Dataset records:
※ ※ ※

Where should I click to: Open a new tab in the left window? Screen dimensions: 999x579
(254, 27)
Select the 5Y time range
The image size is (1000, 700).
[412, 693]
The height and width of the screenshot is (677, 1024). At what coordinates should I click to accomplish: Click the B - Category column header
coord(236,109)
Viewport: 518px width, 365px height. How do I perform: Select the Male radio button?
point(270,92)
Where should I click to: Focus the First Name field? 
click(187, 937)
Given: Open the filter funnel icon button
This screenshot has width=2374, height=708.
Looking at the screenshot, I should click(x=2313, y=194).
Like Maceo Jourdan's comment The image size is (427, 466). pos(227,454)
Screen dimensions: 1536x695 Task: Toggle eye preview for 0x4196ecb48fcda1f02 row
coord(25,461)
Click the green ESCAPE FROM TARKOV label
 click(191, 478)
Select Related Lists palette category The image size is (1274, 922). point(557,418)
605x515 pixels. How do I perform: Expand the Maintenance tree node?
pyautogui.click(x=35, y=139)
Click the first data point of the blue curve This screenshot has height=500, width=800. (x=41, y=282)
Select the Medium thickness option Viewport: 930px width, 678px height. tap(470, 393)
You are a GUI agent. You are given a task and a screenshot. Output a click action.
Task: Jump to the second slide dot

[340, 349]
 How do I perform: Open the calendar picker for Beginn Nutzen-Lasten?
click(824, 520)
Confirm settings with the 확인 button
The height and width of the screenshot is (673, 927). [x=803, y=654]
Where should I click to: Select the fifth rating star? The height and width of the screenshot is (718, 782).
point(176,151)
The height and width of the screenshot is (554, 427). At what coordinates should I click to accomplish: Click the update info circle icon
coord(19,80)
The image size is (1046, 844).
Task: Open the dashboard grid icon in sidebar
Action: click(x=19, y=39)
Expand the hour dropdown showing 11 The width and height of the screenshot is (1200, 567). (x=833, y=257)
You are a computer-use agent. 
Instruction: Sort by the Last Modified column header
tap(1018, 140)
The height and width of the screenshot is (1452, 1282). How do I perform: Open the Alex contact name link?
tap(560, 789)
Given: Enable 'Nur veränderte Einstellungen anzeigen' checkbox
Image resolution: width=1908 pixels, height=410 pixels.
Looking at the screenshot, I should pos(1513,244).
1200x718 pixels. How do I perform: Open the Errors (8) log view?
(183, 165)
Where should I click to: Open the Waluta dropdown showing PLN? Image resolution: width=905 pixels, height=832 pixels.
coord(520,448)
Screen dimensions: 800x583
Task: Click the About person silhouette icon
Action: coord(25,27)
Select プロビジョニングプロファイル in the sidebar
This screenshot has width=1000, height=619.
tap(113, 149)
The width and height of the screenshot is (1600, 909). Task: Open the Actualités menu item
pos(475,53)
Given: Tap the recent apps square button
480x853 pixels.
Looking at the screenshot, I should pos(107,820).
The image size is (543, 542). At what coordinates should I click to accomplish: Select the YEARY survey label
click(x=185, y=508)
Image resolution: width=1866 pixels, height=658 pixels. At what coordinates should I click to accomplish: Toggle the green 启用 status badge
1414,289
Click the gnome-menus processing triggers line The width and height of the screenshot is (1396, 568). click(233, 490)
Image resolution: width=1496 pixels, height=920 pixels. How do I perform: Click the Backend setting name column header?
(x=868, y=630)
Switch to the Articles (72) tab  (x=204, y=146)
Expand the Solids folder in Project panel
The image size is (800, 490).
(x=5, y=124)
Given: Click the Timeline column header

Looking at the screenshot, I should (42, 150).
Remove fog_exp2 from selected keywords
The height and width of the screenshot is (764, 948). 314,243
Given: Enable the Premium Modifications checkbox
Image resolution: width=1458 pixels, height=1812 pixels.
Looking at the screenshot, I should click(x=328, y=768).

※ ※ ※

What the task requires: Write out the lines of the records exactly, starting at the one holding "Switch to the" and ending with the last line, and include no others.

Reply:
Switch to the Articles (72) tab  (x=204, y=146)
Expand the Solids folder in Project panel
The image size is (800, 490).
(x=5, y=124)
Given: Click the Timeline column header

Looking at the screenshot, I should (42, 150).
Remove fog_exp2 from selected keywords
The height and width of the screenshot is (764, 948). 314,243
Given: Enable the Premium Modifications checkbox
Image resolution: width=1458 pixels, height=1812 pixels.
Looking at the screenshot, I should click(x=328, y=768).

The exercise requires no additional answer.